§ **Your goal**
From the line that contains "This screenshot has width=1389, height=868." to the last line of the records below, retype each line exactly; leave out everything else.

** Opening Data block **

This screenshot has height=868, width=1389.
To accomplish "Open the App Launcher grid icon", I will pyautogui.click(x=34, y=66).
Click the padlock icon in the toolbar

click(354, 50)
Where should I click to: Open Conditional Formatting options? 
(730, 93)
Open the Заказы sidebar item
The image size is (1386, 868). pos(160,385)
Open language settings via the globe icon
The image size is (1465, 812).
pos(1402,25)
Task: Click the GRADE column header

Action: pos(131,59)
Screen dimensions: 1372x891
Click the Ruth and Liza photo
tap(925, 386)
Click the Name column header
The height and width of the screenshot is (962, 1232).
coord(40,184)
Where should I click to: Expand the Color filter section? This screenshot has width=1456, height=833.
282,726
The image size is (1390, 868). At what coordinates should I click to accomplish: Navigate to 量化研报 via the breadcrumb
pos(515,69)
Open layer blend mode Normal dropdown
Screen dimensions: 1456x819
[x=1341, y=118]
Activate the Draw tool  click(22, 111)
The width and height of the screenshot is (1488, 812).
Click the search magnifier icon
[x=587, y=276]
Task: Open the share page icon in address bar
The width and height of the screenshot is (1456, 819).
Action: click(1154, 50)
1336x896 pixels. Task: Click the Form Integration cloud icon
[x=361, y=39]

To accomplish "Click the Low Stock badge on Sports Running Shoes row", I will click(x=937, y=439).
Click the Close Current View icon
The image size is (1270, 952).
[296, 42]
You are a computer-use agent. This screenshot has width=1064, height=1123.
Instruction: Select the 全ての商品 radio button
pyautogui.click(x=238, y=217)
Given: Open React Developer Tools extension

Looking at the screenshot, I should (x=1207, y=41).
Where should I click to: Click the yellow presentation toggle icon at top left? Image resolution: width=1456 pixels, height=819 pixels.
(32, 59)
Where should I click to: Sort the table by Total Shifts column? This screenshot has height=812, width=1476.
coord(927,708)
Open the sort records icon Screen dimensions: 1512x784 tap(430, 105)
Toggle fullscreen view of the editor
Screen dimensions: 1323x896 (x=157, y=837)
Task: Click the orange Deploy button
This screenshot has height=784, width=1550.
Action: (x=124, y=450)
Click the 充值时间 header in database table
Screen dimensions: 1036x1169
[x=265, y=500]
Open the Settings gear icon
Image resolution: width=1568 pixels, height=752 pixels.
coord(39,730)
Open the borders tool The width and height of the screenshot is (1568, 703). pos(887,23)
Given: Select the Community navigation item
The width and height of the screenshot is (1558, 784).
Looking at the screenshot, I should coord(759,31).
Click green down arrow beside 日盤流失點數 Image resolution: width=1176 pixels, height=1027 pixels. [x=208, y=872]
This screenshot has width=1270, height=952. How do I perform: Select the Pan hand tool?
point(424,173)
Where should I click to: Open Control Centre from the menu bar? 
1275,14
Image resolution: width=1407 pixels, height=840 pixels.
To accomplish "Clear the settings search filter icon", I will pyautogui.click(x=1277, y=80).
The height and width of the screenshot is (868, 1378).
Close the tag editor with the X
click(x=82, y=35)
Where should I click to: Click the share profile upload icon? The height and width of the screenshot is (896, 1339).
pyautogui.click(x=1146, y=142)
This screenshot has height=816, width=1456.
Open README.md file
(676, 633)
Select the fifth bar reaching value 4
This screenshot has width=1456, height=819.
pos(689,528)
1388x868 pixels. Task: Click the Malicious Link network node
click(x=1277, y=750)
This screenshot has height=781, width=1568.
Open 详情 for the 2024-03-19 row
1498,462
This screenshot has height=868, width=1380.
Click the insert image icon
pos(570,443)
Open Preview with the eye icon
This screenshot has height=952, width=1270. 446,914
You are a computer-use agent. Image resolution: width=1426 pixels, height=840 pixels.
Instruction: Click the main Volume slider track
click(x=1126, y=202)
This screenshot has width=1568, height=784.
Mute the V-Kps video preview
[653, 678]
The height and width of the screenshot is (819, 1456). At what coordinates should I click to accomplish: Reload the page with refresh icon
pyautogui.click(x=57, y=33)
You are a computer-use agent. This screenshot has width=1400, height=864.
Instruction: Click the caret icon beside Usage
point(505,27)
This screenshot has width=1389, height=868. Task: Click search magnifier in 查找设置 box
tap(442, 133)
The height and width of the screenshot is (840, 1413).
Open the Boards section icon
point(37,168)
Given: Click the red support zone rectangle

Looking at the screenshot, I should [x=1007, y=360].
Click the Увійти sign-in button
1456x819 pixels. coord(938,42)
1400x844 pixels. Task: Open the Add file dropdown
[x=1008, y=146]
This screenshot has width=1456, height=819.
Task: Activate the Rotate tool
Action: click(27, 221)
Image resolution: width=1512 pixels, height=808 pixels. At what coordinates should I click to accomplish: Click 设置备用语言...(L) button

** Closing Data block **

§ **Solution**
This screenshot has width=1389, height=868. Task: Click search magnifier in 查找设置 box
tap(442, 133)
The height and width of the screenshot is (840, 1413).
Open the Boards section icon
point(37,168)
Given: Click the red support zone rectangle

Looking at the screenshot, I should [x=1007, y=360].
Click the Увійти sign-in button
1456x819 pixels. coord(938,42)
1400x844 pixels. Task: Open the Add file dropdown
[x=1008, y=146]
This screenshot has width=1456, height=819.
Task: Activate the Rotate tool
Action: click(27, 221)
Image resolution: width=1512 pixels, height=808 pixels. At what coordinates should I click to accomplish: Click 设置备用语言...(L) button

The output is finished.